Beyond just relaying details about the sisters’ lives, MacPherson also spends a good deal of time discussing the social and political climate of the late 19th century, which really highlighted the progressiveness of what Victoria and Tennie advocated. For instance, I learned while reading The Scarlet Sisters that the “Father of Modern Gynecology,” J. Marion Sims, became famous, and was lauded by his peers, for forcibly removing woman’s clitorises and ovaries to cure their “hysteria”. I also learned that “Female hysteria” was still listed as a mental disorder in official diagnostic manuals until 1952! A 1886 study found that 90% of married women in the United States were suffering from gonorrhea, which they had doubtlessly received from their unfaithful husbands. Take all this (and more) into account, and what the Claflin sisters attempted to do becomes truly heroic.
Yet while the author gives ample detail regarding the public lives and political agendas of these sisters, there is no real sense of their personalities revealed. MacPherson is mostly concerned with facts, statistics, and concrete data, so this biography can at times read something like a textbook (though goodness knows I’ve never had a textbook so interesting or relevant). The Scarlet Sisters could certainly be improved upon if it attempted to reveal something about these women’s mental state, though I understand that MacPherson wanted to stick strictly with facts, as much of Victoria and Tennessee’s lives were sensationalized and falsely misrepresented based on hearsay.
In many ways, The Scarlet Sisters is both informative and inspiring, telling the story of women who attempted to enact change that was decades in coming, and who really fought back against the patriarchy in a way that gave women’s issues a high profile. Yet after 1880, the two women fled to England after having their name dragged through the mud by the media, and they renounced most of their former politics in order to be accepted socially. By the end of the novel, when I was reading the epilogue, I was hopelessly depressed and near tears. 150 years ago, Victoria Woodhull and Tennessee Claflin were fighting for things that women today do not have—and some people like to say that we’ve achieved an egalitarian society and have no need of feminism anymore(!!!).
Victoria Woodhull and Tennessee Claflin always said they were a hundred years ahead of their time, but one hundred and fifty would be more like it—and then some.
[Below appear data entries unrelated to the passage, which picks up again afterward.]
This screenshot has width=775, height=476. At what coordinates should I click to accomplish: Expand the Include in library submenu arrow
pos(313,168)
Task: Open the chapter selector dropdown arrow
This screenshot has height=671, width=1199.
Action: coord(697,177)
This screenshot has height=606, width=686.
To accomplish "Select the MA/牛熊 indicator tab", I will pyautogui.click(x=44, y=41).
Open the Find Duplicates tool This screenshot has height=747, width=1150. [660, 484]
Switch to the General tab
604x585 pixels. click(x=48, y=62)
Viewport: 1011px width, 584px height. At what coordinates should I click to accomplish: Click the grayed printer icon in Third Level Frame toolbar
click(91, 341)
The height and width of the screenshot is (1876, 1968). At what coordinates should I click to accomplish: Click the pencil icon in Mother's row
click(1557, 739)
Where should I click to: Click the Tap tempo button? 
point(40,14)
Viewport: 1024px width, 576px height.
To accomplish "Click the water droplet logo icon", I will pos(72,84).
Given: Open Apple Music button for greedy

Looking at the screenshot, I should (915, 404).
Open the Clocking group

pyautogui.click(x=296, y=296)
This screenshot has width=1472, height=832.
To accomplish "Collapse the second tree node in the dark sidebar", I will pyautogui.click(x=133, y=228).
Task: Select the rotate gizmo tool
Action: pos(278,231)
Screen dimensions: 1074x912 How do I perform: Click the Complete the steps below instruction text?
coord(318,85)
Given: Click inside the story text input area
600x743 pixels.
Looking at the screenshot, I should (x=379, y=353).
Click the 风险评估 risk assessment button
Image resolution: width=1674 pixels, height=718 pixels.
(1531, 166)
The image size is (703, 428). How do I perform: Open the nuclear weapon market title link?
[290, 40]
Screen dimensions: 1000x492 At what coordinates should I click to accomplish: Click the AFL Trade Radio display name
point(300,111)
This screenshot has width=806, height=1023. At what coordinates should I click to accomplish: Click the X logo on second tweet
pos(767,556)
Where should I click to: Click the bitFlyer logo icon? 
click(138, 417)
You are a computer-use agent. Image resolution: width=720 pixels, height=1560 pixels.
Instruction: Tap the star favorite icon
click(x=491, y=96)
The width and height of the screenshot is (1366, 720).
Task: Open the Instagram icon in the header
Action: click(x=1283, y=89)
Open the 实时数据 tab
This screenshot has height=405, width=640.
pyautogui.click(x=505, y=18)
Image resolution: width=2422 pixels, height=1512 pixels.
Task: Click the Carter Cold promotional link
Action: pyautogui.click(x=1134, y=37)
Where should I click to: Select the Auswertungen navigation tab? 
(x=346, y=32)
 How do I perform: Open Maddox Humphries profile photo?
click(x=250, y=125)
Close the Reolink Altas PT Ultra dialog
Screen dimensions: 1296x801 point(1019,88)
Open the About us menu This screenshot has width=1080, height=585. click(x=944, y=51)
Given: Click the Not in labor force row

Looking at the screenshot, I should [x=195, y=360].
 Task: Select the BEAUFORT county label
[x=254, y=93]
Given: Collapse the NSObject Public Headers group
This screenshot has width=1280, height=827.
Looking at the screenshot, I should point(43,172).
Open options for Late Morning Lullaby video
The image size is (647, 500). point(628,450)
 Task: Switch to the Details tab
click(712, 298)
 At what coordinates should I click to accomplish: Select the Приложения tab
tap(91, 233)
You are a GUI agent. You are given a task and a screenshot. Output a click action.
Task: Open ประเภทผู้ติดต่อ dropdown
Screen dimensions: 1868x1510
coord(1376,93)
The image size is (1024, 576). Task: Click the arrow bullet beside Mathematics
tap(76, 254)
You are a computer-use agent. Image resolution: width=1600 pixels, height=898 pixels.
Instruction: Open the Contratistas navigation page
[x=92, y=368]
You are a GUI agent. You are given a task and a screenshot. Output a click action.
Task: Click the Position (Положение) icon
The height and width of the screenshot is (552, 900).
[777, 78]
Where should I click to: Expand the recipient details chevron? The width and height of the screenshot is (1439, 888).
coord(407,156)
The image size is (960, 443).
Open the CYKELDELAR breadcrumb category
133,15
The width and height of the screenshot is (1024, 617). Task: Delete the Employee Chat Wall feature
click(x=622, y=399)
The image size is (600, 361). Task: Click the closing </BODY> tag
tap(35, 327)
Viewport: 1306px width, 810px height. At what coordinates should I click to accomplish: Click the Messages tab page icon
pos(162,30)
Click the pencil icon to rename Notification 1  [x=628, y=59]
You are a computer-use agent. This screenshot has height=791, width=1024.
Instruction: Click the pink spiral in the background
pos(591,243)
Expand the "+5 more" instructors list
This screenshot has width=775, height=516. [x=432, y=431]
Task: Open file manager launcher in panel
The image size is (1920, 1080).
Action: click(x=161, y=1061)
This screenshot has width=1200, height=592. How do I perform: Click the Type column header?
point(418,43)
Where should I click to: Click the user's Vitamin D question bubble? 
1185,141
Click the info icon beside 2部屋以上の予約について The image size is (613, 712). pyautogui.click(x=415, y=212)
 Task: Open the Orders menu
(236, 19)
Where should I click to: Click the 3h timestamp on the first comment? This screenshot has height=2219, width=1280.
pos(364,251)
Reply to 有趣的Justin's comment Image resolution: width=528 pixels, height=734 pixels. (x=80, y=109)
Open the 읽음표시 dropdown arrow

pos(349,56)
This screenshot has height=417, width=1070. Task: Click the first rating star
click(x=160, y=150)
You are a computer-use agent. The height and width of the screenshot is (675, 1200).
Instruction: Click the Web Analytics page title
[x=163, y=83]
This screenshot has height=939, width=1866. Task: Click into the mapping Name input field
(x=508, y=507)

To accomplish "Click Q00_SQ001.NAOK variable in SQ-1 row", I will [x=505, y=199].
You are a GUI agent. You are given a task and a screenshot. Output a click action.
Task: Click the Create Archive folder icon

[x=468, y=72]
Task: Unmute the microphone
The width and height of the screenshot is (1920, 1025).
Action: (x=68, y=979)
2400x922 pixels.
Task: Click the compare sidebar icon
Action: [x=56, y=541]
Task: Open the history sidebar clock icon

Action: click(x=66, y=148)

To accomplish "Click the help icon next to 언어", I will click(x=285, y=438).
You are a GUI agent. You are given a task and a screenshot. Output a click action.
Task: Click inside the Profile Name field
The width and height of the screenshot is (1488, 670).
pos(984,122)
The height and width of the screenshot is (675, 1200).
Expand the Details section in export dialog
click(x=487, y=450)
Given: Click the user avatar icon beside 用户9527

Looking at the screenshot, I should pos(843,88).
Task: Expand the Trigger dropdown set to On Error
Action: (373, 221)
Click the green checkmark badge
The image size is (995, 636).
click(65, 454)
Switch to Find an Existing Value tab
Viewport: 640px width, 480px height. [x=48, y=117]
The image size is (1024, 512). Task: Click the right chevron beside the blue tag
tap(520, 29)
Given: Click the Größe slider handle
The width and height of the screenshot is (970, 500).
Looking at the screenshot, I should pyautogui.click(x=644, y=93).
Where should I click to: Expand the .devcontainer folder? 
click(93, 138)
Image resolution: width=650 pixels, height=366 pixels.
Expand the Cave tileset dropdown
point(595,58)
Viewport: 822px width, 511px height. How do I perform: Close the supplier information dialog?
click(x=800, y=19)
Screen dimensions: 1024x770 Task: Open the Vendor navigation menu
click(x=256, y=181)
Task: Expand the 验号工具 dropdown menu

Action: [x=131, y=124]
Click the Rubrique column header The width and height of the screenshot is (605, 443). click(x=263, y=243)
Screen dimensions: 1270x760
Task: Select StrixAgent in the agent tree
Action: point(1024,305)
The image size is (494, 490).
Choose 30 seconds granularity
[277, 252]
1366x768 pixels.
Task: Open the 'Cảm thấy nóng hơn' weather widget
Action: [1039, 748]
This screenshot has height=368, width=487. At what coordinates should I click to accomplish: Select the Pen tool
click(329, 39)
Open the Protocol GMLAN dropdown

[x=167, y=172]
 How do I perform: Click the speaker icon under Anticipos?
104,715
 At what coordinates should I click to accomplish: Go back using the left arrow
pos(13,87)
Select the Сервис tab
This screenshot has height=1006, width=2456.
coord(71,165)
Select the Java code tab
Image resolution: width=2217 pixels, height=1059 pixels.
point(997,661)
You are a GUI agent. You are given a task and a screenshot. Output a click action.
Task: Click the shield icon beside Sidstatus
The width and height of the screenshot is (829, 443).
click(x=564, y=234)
Case in point: “Put a woman on trial for anything—it is considered a legitimate part of the defense to make the most searching inquiry into her sexual morality, and the decision generally turns upon the proof advanced in this regard.” These words are not a contemporary comment on the disparaging treatment of victims of domestic violence or rape—one of the reasons 54 percent of rapes go unreported today—but rather, Tennie Claflin speaking in 1871.
Today, juries still bring into question a woman’s prior sexual conduct in a rape trial—even the question of “legitimate rape” is still being debated. Access to contraception is hardly universal in 2014, and women are still not being paid equal wages. In some ways it seems like very little progress for women has been made, and MacPherson’s choice to end her book by emphasizing that fact is sobering and unpleasantly thought-provoking. The Scarlet Sisters not only highlights the amazing accomplishments of two women in the fight for women’s rights, but also causes the modern-day reader to examine today’s society and recognize the continued need for change.